INSTRUCTION –
How many lines in the items below contain the string "Viewport", with case counting? Reply with the number alone.

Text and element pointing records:
- - - - - - -
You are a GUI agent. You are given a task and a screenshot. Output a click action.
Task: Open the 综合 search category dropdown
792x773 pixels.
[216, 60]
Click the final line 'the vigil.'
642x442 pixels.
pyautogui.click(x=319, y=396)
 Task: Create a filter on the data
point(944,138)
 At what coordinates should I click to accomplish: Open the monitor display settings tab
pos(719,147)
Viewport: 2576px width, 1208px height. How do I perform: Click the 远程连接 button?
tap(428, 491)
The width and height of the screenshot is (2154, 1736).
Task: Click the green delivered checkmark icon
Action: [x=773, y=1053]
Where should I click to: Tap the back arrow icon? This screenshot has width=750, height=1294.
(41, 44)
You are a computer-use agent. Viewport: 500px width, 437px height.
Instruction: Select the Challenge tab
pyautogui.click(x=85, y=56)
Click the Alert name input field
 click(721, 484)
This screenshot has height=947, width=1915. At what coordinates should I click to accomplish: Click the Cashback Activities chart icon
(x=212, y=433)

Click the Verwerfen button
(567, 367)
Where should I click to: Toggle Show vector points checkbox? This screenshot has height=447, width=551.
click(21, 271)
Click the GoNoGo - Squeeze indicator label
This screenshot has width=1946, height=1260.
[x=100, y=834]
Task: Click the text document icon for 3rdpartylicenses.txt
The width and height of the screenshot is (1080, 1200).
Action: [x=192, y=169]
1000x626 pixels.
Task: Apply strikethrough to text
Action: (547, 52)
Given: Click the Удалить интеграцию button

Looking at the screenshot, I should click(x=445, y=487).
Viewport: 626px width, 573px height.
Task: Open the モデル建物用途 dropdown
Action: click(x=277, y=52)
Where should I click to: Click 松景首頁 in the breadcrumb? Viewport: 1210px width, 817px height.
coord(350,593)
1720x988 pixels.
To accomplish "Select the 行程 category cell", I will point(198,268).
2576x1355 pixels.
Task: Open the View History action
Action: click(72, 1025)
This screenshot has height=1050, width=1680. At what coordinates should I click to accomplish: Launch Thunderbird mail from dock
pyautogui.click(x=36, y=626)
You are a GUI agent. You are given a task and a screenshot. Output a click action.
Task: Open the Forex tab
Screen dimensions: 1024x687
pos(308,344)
- - - - - - -
ANSWER –
4